Excerpts from a dataset:
————

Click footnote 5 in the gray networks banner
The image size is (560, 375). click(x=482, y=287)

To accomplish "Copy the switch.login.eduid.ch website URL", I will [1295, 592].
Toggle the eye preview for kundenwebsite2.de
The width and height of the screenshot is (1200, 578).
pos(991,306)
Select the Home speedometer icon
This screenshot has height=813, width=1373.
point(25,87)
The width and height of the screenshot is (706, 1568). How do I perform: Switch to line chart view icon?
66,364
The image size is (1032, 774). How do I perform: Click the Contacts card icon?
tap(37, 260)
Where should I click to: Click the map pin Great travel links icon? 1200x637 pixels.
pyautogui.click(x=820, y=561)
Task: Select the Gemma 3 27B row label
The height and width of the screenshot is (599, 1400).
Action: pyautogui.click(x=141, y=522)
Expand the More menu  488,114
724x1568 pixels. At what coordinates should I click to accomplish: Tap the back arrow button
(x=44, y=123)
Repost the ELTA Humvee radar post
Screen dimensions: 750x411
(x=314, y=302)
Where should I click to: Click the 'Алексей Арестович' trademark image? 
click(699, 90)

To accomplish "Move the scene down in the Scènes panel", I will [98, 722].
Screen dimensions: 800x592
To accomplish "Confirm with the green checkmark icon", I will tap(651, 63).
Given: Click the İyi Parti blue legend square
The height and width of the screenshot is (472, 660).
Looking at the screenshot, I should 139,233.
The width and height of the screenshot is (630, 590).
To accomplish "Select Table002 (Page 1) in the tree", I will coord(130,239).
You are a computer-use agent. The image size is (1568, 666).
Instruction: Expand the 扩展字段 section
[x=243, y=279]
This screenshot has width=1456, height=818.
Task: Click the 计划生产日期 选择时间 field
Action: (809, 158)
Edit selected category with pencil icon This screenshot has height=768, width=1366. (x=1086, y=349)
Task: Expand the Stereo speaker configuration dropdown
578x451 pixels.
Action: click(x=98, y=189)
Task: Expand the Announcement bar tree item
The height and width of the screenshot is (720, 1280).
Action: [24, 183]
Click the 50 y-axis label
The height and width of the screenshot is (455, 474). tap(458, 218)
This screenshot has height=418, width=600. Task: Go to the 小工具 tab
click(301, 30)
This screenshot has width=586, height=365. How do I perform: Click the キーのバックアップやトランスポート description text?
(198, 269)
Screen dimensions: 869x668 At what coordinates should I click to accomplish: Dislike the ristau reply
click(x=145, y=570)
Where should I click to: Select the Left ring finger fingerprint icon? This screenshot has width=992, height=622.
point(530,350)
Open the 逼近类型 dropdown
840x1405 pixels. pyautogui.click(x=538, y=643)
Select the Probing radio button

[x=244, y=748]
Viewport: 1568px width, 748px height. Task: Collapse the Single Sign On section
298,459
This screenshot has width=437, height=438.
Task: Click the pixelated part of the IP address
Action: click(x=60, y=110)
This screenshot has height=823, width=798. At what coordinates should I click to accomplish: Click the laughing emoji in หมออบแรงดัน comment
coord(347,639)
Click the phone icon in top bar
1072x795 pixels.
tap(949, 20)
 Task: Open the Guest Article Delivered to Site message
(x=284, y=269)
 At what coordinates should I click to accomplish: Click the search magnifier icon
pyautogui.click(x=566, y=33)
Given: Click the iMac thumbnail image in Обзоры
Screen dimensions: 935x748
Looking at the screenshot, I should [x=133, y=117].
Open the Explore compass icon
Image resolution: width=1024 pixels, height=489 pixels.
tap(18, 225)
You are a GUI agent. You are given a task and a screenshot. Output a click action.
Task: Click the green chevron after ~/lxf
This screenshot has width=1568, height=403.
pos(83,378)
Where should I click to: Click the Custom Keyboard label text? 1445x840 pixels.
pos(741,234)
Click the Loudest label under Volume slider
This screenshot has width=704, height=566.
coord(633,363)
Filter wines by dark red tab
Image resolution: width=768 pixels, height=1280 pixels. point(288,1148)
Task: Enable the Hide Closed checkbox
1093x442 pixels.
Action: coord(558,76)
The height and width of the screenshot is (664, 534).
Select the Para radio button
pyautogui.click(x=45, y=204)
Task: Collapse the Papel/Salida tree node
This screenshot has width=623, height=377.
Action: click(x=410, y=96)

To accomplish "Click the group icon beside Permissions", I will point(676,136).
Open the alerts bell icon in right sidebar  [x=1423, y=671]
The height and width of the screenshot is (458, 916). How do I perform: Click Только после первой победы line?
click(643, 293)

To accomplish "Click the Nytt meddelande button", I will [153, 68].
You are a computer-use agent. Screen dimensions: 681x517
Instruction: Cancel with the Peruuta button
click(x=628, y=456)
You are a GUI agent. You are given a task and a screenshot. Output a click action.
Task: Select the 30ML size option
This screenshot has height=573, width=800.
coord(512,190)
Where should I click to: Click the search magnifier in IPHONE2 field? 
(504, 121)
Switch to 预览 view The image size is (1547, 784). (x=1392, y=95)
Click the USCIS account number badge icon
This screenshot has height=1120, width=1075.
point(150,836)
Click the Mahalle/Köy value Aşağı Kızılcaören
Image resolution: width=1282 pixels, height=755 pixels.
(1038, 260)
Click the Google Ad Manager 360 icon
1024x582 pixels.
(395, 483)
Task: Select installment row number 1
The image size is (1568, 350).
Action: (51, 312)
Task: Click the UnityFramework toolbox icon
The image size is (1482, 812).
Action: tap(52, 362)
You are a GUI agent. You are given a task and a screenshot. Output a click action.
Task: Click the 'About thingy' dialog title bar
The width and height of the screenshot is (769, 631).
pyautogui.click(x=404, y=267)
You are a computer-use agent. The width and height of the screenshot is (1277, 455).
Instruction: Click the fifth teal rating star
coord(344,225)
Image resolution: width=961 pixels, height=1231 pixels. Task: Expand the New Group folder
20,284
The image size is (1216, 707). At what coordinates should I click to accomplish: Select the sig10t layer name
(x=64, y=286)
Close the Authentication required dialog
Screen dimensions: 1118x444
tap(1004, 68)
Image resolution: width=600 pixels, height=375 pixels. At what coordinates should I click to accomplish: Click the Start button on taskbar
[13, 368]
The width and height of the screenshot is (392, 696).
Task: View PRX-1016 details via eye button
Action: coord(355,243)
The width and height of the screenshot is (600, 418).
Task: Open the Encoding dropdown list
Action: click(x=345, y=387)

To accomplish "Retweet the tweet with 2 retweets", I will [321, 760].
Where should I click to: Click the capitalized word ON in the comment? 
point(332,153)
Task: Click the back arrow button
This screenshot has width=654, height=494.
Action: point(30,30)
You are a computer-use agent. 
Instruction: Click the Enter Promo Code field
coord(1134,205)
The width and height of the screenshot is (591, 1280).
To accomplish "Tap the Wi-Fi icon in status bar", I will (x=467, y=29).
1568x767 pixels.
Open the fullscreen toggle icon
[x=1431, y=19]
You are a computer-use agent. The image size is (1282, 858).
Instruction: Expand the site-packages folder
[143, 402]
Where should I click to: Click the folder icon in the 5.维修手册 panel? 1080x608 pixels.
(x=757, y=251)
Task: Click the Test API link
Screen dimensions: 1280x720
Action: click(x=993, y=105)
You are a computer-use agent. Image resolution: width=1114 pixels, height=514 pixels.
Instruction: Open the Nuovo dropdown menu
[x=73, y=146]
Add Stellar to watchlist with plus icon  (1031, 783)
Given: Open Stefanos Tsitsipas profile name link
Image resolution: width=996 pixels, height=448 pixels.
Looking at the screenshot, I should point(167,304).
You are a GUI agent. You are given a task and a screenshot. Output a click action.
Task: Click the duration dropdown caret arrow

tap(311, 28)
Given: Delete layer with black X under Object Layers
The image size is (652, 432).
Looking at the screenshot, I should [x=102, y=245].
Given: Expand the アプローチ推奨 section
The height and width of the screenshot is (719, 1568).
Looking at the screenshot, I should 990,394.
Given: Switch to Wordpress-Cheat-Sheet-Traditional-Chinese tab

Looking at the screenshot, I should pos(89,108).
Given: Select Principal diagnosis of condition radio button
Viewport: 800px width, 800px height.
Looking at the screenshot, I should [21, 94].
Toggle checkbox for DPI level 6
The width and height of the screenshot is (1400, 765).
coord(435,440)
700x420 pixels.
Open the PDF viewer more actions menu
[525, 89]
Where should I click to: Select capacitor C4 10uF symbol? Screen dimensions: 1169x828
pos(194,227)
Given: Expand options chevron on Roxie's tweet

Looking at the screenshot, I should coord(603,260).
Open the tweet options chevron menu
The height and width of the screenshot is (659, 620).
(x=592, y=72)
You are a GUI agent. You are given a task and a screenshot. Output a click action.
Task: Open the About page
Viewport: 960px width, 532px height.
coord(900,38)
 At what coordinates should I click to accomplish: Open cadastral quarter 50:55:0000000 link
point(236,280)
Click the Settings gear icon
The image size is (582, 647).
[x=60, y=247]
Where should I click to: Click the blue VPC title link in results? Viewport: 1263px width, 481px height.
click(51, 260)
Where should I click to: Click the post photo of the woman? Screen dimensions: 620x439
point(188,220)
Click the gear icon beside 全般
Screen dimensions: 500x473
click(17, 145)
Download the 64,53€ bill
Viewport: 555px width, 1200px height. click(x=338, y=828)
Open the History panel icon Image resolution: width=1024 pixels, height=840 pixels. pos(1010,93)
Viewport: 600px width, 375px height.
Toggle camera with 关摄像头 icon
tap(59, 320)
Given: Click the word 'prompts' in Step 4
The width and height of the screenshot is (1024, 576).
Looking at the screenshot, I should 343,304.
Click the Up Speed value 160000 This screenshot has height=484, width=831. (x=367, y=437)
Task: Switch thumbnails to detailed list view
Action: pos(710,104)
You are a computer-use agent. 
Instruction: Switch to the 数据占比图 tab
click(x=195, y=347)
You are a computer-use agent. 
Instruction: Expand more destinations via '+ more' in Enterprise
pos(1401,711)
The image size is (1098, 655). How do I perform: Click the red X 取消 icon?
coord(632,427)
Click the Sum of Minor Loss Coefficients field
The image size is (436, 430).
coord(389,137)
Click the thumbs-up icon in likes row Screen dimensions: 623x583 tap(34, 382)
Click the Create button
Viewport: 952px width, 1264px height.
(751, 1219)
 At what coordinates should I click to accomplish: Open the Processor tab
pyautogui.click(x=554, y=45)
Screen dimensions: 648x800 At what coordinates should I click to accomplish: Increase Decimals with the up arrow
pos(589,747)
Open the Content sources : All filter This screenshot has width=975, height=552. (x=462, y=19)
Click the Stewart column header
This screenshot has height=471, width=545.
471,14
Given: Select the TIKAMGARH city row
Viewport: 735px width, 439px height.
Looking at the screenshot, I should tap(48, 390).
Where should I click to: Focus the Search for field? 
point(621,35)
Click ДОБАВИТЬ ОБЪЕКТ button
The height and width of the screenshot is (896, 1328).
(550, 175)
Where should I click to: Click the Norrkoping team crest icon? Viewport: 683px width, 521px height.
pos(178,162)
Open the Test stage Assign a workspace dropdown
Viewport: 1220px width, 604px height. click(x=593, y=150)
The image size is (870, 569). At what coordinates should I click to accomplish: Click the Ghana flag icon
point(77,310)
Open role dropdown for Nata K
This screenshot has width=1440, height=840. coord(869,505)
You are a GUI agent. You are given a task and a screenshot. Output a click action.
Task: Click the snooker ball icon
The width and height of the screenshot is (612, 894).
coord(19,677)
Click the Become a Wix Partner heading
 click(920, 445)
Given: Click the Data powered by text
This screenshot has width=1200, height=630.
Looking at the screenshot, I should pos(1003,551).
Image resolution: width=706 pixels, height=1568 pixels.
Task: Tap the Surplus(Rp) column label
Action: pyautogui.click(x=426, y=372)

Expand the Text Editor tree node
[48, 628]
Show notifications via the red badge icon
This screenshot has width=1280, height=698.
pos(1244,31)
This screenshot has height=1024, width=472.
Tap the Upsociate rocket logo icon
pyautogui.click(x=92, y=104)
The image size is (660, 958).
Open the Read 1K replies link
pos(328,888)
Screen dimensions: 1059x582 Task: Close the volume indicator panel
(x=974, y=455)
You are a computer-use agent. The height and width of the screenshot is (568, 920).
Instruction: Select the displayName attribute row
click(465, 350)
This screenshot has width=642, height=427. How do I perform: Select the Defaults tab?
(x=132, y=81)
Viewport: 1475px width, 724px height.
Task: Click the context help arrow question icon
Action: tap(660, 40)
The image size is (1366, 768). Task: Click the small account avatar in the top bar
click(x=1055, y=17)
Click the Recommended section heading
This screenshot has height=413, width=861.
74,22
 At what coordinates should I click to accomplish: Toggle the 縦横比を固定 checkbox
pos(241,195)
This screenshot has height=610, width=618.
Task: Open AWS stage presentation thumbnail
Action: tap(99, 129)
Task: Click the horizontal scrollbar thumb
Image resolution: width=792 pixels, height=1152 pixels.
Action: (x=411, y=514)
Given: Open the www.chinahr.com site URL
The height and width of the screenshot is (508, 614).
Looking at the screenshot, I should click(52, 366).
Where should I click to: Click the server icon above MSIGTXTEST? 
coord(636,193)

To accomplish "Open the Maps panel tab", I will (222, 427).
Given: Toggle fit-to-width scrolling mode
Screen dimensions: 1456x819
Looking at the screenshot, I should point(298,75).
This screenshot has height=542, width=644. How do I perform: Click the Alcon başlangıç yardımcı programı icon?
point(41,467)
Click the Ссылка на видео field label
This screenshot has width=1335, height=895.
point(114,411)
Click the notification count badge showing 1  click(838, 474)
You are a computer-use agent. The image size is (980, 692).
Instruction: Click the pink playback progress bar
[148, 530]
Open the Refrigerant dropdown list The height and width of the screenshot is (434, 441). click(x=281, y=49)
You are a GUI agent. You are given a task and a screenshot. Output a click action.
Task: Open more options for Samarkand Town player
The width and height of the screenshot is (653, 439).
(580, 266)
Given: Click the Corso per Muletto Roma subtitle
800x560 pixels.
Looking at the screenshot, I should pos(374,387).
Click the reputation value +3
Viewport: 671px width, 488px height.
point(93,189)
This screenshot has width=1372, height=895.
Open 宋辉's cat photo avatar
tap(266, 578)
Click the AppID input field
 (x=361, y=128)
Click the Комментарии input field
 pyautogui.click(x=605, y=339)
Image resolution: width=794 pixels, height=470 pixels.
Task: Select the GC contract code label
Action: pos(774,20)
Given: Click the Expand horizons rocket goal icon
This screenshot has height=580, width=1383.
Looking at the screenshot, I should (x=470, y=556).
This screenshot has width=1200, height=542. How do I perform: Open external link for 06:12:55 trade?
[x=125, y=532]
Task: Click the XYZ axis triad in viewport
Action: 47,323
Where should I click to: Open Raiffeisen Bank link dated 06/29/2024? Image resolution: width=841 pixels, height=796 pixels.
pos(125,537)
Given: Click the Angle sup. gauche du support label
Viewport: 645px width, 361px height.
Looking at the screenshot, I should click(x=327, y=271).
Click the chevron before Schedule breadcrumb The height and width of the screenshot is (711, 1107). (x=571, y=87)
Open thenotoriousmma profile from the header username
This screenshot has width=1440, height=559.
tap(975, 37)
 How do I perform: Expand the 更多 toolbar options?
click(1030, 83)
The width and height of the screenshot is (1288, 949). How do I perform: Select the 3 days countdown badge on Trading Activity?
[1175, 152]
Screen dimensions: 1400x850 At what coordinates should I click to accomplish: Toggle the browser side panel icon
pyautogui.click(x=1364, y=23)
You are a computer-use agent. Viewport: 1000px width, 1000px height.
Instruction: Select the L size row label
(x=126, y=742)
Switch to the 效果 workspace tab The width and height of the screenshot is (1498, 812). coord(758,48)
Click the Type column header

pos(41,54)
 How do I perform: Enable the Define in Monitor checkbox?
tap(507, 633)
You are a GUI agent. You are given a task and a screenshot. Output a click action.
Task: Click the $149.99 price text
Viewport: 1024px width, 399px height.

————

- [Exercise instructions]: Only the lines that contain the string "will" should be copied from the entries above.

- [Answer section]:
To accomplish "Copy the switch.login.eduid.ch website URL", I will [1295, 592].
To accomplish "Move the scene down in the Scènes panel", I will [98, 722].
To accomplish "Confirm with the green checkmark icon", I will tap(651, 63).
To accomplish "Select Table002 (Page 1) in the tree", I will coord(130,239).
To accomplish "Click the group icon beside Permissions", I will point(676,136).
To accomplish "Click the Nytt meddelande button", I will [153, 68].
To accomplish "Retweet the tweet with 2 retweets", I will [321, 760].
To accomplish "Tap the Wi-Fi icon in status bar", I will (x=467, y=29).
To accomplish "Open the Maps panel tab", I will (222, 427).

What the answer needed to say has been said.